Theirs was not a mere rhetorical spat. It centered on the consequence of Trump’s Might journey to the Gulf: the U.S.-UAE AI Acceleration Partnership, anchored by an AI information heart in Abu Dhabi. Stargate UAE, an infrastructure platform and the inaugural venture within the OpenAI for International locations initiative, will likely be a part of the info heart, which will likely be one of many world’s largest. Developed in shut coordination with the U.S. authorities and personally championed by Trump, the partnership entails a twin funding: a 1-gigawatt (GW) cluster in Abu Dhabi (with the primary 200 megawatts anticipated to go dwell in 2026) and an Emirati dedication to broaden U.S. Stargate infrastructure. Saudi Arabia is adopting an analogous method by means of HUMAIN, the Public Funding Fund’s flagship AI enterprise.
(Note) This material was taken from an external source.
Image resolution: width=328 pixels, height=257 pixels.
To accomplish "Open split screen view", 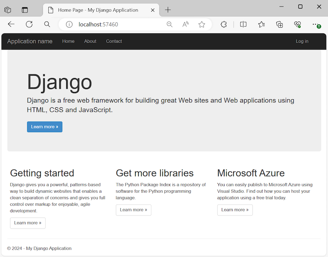I will [x=243, y=24].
Backed by offers with, amongst others, Nvidia and Qualcomm, HUMAIN can also be designed as a Saudi platform with regional and world ambitions, focusing on mannequin coaching, inference, and AI providers throughout rising markets—all firmly embedded within the U.S. tech stack. Collectively, the UAE and Saudi Arabia, and the broader Gulf area, are positioning themselves as potential backends of AI for rising markets throughout Asia and Africa, laying the groundwork for a U.S.-aligned mannequin of AI partnerships that might, over time, outpace China within the world AI race.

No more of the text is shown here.